Gerrard and Lampard will not play together. Despite any attempt to force the two players together, it never works. Gareth Barry, Owen Hargreaves even Scott Parker were all failed attempts at bringing two of the best attacking players in the English game together. What is so infuriating is that Gerrard and Lampard are both proven good players, amassing countless honours between them. It may be a case of the two of them not producing there best for England, but it is more like to be the fact that neither are ‘clean-up’ players. Both have more rugged tacklers around them at their clubs; such as Ballack and Mascherano. England has never seemed to have that player available, apart from maybe Owen Hargreaves.

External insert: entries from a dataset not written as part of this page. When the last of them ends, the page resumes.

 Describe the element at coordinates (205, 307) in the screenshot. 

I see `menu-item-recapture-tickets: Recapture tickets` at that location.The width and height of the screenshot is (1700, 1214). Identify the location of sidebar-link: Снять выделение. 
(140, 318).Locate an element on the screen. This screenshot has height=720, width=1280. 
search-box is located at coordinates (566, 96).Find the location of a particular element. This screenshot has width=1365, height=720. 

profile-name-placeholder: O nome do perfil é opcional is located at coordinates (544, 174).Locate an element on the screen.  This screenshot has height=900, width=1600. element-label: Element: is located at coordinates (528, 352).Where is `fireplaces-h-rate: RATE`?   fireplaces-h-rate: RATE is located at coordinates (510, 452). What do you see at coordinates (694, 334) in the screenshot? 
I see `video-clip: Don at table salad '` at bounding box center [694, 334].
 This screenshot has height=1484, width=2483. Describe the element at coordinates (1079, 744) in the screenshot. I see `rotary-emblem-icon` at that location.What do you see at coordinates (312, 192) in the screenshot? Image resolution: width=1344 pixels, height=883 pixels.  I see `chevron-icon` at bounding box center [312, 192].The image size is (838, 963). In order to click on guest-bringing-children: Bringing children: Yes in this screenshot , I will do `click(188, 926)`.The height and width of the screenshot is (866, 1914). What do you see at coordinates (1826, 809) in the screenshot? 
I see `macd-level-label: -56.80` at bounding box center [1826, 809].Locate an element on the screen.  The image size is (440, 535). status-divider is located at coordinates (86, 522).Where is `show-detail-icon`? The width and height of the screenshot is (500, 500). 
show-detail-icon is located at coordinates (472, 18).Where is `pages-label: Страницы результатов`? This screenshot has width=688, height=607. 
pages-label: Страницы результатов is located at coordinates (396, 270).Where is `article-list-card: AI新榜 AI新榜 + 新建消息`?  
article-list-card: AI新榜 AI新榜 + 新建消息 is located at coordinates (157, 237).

What is even more staggering is the insistence still to play them both in the same team, either putting Gerrard out on the left or making either of them take more reserved role in the midfield. Even Capello cannot stop himself from picking them both, and this has clearly held back the ‘Golden Generation’.



Michael Owen goes crazy. The biggest woe for England fans has to be the demise of Michael Owen, a player who promised so much at club level and England. An amazing goal against Argentina, a beautiful finish against Brazil and a great hat trick against Germany, a real English goal scorer had arrived. With electrifying pace Owen would dodge and duck around defenders and use his eye for goal to tuck the ball into the net. Then, in 2004, he went to Real Madrid. The perfect match, the biggest club in the world, with England’s best young talent, how did it go wrong? It lasted a year, accompanied by a hamstring injury and a clear sense of not fitting in Owen couldn’t hack Spain and moved to Newcastle in 2005. His injuries were his major problem, which slowed his pace, probably the most dangerous part of his game. The fall from grace was a huge battering to England’s 2006 chances, just imagine a Rooney-Owen strike partnership, without Rooney being injured obviously.


Are we that good after all? Between David Beckham, Steven Gerrard, Rio Ferdinand and John Terry they have won 3 Champions League titles and 14 Premier League titles. They are good players, really good players. Perhaps some have weak spots (John Terry more than the rest) but they have performed regularly to an extremely high standard at club level but can’t replicate this at England. So if it is not the player’s fault it must be the manager, surely? But how much higher can you go than Fabio Capello? Lippi, maybe Mourinho? Capello has a proven record at winning, and has shown his tactical ingenuity. McClaren has shown his critics by winning a Dutch title with FC Twente and well Sven’s has been turned into a bit of a joke.


So that leaves no one to blame, but the phillisophy of English football and a jumble of mistakes and mishaps along the way, which is very hard for a football fan to comprehend. There is no scapegoat.